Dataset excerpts
━━━━

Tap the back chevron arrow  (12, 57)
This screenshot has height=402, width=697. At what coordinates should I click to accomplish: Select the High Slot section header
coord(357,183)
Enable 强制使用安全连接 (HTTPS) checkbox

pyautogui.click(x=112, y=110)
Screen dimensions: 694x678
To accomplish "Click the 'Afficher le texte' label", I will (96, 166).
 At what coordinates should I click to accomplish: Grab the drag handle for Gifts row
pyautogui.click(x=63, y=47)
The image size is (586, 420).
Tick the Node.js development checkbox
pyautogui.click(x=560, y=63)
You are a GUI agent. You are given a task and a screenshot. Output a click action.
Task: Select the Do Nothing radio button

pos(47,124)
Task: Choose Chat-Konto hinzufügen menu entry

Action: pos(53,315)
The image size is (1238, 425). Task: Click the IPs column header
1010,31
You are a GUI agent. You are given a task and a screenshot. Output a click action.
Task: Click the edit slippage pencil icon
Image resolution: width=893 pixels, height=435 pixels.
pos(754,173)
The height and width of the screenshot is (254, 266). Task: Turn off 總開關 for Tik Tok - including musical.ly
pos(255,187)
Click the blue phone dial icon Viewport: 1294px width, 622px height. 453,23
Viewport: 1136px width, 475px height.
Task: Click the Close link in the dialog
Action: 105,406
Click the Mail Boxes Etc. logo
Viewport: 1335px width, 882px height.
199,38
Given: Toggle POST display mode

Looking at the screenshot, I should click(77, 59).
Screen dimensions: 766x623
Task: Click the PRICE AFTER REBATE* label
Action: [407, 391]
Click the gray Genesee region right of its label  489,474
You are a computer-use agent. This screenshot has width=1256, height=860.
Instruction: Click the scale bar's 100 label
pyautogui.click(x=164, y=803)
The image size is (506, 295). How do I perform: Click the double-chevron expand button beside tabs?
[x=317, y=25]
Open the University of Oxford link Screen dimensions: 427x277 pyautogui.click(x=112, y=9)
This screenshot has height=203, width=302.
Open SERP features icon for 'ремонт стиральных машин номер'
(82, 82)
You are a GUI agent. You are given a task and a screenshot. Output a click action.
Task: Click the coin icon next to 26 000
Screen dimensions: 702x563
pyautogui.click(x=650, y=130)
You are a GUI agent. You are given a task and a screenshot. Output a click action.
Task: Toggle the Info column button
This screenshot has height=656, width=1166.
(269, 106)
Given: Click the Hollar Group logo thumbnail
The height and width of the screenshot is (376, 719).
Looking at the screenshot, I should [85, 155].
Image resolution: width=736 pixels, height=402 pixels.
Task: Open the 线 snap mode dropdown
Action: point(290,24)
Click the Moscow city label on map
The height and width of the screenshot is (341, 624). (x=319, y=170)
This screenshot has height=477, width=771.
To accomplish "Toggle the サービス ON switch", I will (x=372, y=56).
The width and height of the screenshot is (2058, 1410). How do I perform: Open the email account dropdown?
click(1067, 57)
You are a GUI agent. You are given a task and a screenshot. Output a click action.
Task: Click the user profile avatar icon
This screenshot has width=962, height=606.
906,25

━━━━

Copy out the lines above, from the one holding "This screenshot has height=477, width=771." through the final line, with no other lines.

→ **The completed task**
This screenshot has height=477, width=771.
To accomplish "Toggle the サービス ON switch", I will (x=372, y=56).
The width and height of the screenshot is (2058, 1410). How do I perform: Open the email account dropdown?
click(1067, 57)
You are a GUI agent. You are given a task and a screenshot. Output a click action.
Task: Click the user profile avatar icon
This screenshot has width=962, height=606.
906,25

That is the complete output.